[DATA SUPPLIED]

[start]

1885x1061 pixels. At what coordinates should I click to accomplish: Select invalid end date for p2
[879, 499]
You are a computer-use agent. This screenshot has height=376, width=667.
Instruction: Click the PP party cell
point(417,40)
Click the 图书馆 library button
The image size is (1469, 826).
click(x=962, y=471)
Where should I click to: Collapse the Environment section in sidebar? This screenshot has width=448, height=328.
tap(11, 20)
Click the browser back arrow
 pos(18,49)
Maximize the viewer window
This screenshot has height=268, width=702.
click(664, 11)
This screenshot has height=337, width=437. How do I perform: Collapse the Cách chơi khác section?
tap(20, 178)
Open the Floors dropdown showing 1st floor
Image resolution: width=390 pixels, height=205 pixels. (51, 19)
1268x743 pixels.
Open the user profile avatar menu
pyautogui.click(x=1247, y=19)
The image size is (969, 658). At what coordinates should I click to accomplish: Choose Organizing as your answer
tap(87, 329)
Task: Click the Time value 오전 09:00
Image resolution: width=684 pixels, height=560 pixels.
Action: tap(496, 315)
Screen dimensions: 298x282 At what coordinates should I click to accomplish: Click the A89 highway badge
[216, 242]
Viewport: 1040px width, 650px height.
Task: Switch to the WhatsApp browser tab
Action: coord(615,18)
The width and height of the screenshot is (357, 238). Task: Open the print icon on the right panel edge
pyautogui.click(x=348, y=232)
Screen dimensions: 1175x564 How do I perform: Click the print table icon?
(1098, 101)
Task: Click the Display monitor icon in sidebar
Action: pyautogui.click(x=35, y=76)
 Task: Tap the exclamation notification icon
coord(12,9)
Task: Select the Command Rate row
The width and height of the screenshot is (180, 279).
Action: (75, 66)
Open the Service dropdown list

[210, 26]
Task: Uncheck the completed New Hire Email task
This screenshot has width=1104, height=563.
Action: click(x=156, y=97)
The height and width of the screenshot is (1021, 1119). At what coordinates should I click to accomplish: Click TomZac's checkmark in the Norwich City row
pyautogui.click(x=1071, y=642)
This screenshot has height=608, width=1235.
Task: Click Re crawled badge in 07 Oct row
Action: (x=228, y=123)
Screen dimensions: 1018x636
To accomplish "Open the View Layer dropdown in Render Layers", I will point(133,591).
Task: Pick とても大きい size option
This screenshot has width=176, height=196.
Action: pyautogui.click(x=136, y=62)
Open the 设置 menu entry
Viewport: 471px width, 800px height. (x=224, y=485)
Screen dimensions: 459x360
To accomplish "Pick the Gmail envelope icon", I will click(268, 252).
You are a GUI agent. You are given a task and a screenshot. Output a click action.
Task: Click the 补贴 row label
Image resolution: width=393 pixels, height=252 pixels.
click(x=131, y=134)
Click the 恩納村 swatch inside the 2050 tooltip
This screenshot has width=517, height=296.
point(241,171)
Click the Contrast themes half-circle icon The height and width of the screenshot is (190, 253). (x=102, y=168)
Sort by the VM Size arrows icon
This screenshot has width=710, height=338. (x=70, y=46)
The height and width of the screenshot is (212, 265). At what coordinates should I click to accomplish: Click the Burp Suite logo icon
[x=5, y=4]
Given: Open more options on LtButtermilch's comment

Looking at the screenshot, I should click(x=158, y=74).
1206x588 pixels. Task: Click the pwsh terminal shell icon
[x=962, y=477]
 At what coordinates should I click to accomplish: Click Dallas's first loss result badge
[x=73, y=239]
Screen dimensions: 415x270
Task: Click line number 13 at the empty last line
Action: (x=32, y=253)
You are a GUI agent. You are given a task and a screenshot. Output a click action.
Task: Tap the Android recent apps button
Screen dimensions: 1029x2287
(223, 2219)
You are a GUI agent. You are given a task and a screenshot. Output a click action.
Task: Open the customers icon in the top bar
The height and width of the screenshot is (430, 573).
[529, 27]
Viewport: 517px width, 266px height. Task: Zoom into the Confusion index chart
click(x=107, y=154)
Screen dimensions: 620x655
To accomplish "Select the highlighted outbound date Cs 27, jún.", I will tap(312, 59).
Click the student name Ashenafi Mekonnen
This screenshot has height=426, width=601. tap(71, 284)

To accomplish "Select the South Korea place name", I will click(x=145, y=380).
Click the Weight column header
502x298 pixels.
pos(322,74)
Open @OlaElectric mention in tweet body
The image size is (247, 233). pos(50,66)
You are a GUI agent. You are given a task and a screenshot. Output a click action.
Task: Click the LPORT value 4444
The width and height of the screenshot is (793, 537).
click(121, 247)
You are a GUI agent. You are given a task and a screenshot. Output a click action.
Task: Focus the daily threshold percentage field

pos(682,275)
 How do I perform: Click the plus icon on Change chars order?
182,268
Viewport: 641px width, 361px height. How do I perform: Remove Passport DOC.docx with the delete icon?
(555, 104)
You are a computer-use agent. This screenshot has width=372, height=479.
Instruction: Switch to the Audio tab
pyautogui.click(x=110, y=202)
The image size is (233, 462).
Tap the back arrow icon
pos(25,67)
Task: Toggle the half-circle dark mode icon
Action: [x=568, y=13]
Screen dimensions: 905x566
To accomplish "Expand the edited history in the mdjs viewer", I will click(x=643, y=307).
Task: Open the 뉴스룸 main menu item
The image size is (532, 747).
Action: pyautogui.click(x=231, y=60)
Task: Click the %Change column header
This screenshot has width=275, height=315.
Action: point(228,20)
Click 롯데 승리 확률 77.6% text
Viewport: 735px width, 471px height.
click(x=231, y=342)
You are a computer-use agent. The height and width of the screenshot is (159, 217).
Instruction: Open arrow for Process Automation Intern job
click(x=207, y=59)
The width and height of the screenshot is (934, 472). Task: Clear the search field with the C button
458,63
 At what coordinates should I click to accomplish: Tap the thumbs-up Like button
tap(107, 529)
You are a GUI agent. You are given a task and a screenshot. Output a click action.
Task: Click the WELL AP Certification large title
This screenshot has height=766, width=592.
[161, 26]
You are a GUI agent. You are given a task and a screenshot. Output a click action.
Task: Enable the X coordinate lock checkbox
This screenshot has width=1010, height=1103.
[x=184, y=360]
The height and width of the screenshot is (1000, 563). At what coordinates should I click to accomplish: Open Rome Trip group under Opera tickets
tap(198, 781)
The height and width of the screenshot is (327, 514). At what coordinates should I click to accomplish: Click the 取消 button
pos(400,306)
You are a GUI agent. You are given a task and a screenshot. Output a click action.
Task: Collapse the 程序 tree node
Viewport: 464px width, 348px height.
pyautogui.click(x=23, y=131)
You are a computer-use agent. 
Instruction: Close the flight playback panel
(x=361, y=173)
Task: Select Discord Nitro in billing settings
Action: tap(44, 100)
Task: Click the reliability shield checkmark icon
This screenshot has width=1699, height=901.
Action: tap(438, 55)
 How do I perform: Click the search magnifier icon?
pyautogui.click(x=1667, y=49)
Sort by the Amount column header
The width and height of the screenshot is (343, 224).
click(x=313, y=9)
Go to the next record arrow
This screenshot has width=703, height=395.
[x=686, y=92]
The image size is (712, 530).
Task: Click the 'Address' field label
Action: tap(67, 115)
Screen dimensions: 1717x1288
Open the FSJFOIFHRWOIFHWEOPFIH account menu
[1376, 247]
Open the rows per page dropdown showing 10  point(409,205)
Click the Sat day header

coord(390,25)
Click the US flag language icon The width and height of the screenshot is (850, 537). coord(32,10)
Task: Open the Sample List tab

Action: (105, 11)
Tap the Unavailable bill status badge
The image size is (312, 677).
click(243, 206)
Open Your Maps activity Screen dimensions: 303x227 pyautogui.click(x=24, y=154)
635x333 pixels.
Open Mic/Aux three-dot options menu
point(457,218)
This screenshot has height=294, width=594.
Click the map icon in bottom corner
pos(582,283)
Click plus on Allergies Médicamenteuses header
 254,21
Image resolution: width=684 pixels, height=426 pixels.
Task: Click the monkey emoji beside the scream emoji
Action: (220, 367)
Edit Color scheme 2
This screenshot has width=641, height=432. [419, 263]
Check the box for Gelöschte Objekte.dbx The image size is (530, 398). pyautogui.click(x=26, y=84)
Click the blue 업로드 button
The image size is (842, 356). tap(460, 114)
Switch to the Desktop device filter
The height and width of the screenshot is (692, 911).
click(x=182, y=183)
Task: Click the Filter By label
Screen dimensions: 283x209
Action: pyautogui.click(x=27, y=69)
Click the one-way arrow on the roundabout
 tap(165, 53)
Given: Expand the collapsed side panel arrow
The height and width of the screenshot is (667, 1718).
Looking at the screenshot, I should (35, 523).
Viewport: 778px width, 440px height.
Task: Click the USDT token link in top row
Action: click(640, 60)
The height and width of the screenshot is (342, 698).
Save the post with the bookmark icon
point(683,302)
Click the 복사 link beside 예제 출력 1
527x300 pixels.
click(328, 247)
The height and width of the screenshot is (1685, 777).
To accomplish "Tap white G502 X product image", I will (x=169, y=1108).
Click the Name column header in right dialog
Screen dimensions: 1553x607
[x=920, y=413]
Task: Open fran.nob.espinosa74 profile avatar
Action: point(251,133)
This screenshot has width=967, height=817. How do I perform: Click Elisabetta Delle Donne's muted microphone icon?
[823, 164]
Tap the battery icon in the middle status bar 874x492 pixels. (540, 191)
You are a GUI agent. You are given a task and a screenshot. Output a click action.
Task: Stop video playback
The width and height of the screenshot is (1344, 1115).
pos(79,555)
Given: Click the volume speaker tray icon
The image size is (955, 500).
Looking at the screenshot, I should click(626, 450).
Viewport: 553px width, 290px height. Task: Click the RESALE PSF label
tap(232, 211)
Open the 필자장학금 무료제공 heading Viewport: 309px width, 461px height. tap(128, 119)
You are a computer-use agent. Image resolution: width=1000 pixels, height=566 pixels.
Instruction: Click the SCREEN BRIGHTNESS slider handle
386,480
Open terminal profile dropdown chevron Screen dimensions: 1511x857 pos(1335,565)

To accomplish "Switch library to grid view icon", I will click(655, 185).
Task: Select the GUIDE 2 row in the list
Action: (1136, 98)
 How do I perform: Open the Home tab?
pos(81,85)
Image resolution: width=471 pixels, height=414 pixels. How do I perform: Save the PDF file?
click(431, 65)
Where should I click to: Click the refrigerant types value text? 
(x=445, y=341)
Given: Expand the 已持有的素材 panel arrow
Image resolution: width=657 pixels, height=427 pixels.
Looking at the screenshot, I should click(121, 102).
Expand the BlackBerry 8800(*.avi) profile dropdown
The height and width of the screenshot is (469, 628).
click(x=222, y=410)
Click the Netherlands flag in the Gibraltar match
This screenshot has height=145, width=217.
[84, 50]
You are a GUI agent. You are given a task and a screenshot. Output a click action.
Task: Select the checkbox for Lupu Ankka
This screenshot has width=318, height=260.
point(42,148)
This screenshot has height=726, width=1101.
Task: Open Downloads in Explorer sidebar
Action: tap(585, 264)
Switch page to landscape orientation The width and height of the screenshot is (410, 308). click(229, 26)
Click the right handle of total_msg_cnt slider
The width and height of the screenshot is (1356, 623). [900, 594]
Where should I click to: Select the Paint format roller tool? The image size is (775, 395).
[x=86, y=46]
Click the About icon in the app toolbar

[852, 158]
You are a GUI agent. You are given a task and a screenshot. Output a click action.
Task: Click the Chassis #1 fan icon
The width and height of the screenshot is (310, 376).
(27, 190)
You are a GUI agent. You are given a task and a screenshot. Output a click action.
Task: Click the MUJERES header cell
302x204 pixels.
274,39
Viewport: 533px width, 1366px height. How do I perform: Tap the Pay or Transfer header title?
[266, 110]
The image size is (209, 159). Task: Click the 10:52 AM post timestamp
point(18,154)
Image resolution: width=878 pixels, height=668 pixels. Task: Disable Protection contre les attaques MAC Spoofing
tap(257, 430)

[end]

[WHAT THE TASK ASKS] Find every line in the records that contains the word "print" and copy each of those lines out.

[THE OUTPUT]
The width and height of the screenshot is (357, 238). Task: Open the print icon on the right panel edge
Screen dimensions: 1175x564 How do I perform: Click the print table icon?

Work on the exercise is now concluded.